It's been over a little more than a month since I had last worked out at the gym. I have been occasionally gone on my walks and have found myself being in a bit of a rut right now. Why? I dunno, chemical imbalances in my body and mind? Am I being lazy? Depression kicking in? To be truthfully honest I have no idea, I tend to blame it on being depressed, though I would probably guess it's a mild depression that has popped it's ugly little head time and time again. I pull myself out and get dragged back down again.
I don't want to be a hermit or not see my friends and family. But sometimes I feel it should be the thing to do for a while so I can focus and stay on target. I have been keeping my portions under control and haven't gone all out crazy eating "Mountains of Food". I've managed to still loose weight by watching how much I eat and taking on consideration on what I am eating. I haven't been eating a lot of red meat like I use to, it's been more of chicken turkey and salads at work (sometimes) but it helps. I have my inspiration wall and I look myself in the mirror for words of empowerment... sometimes the words help lol....
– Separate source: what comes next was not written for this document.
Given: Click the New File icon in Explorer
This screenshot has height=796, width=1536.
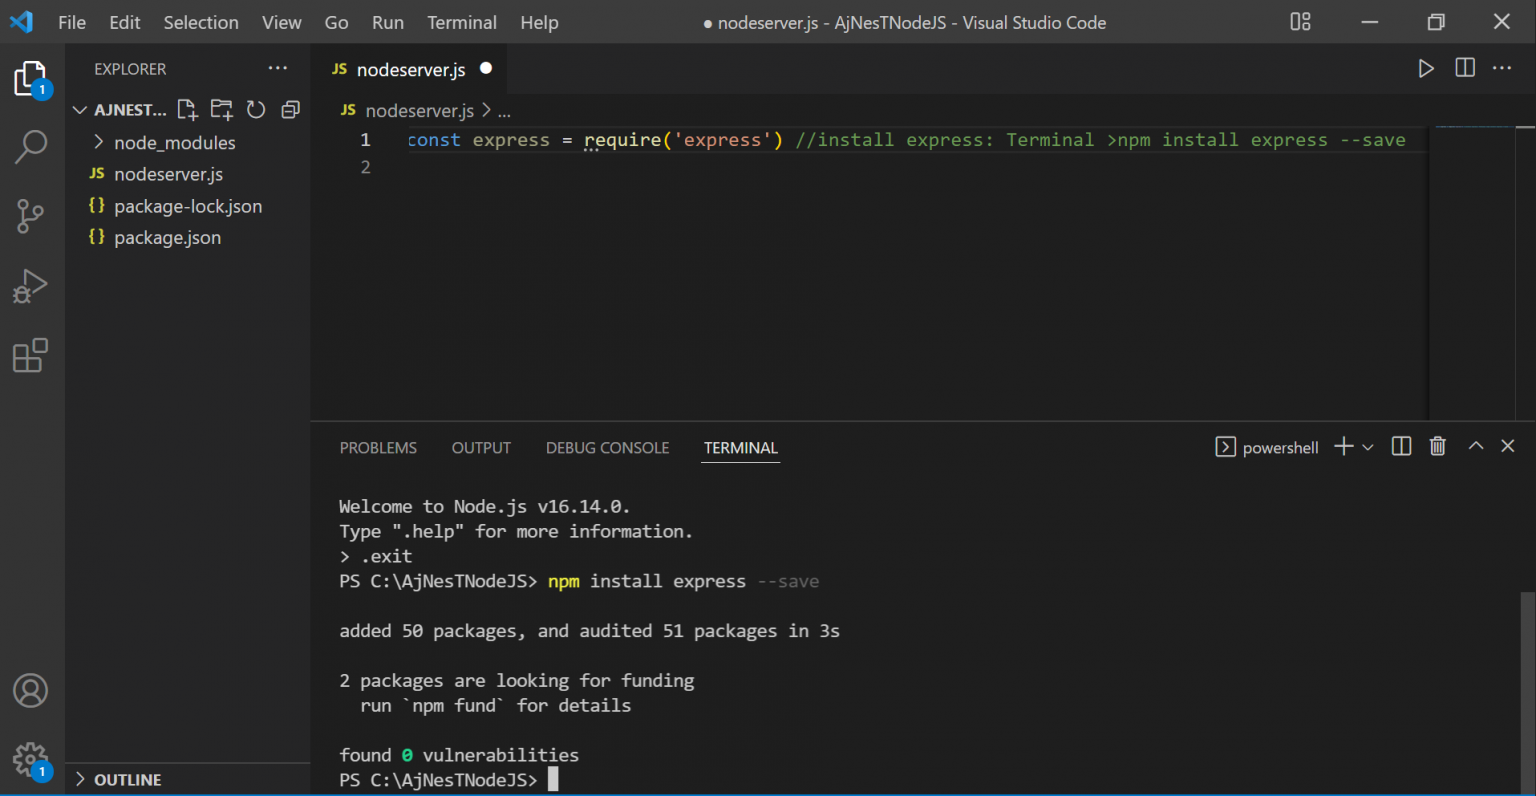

I guess, well I know I need to be more proactive again and get my arse back into the gym and back on my walks. Where I am mentally could be better and physically it is getting better, slowly but getting better. The should of, would of, could of's are slowly disappearing in my mind and away from my vocabulary... I guess it is time to gear and load up my baggage and toss it. I have 2 months and 13 days to shape up!!!